Physical characteristics
- Source: Forested streams
- • location: Sainte-Marie-de-Blandford
- • coordinates: 46°19′22″N 72°08′04″W﻿ / ﻿46.322682°N 72.134435°W
- • elevation: 98 metres (322 ft)
- Mouth: Gentilly River (Quebec)
- • location: Sainte-Marie-de-Blandford
- • coordinates: 46°19′47″N 72°14′39″W﻿ / ﻿46.32972°N 72.24416°W
- • elevation: 46 metres (151 ft)
- Length: 10.1 kilometres (6.3 mi)

Basin features
- River system: Gentilly River (Quebec), St. Lawrence River
- • left: (upstream)
- • right: (upstream)

= Beaudet River (Gentilly River tributary) =

River in Centre-du-Québec, Quebec (Canada)

The Beaudet River (in French: rivière Beaudet) is a tributary of the Gentilly River which flows onto the south shore of the St. Lawrence River.

The Beaudet river flows in the municipalities of Sainte-Marie-de-Blandford, located in the Bécancour Regional County Municipality), in the region administrative office of Centre-du-Québec, in Quebec, in Canada.

== Geography ==

The main neighboring hydrographic slopes of the Beaudet River are:
- north side: rivière aux Glaises, rivière aux Orignaux (Gentilly), rivière du Moulin (Gentilly);
- east side: rivière du Moulin (Bécancour River tributary), Gentilly River, Petite rivière du Chêne, Geoffroy stream;
- south side: Gentilly River, Bécancour River;
- west side: Gentilly River, Gentilly South-West River, Bécancour River.

The Beaudet River rises at the limit of the municipalities of Lemieux and Sainte-Marie-de-Blandford. This head area is located in the southern part of Sainte-Marie-de-Blandford 3.2 km east of the village, 3.1 km northwest of the village center of Lemieux and 11.6 km south of the village of Sainte-Sophie-de-Lévrard.

From its head zone, the Beaudet River flows over 10.1 km with a drop of 52 m, divided into the following segments:
- 3.1 km northwest, to route 226;
- 2.1 km west, to route 263;
- 4.9 km west, crossing the Route des Flamants, to its confluence.

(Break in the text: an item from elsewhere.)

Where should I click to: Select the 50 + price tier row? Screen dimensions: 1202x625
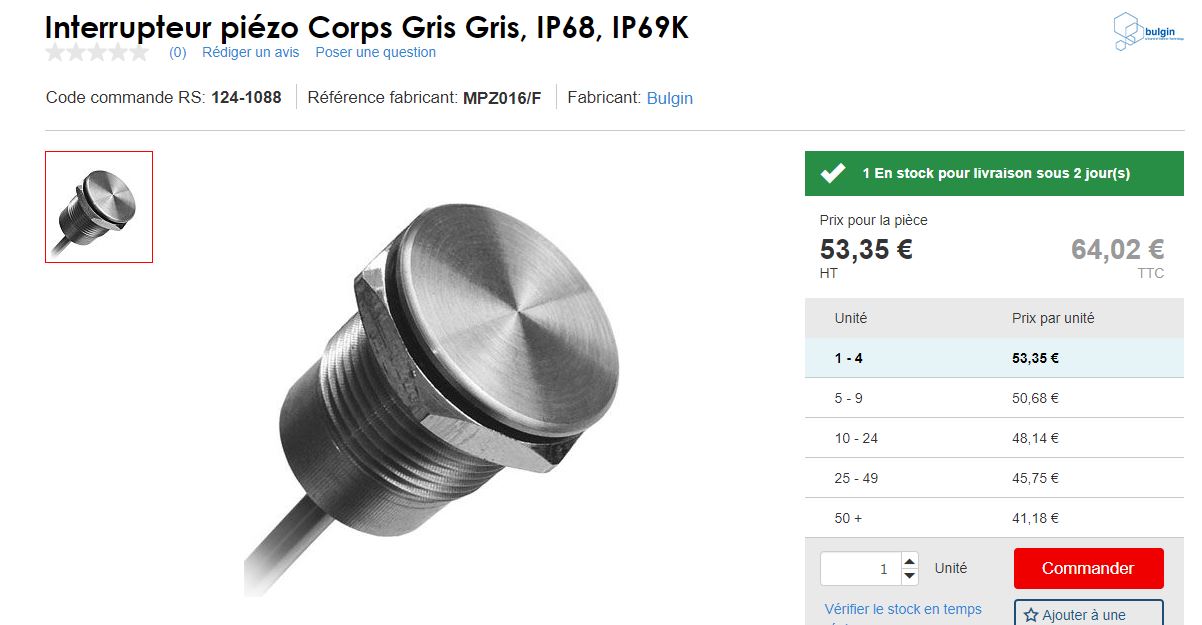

The Beaudet River empties on the west bank of the Gentilly River. Its confluence is located 3.7 km northeast of the center of the village of Sainte-Gertrude and 4.5 km west of the village of Sainte-Marie-de-Blandford.

== Toponymy ==
The toponym "rivière Baudet" was made official on August 17, 1978, at the Commission de toponymie du Québec.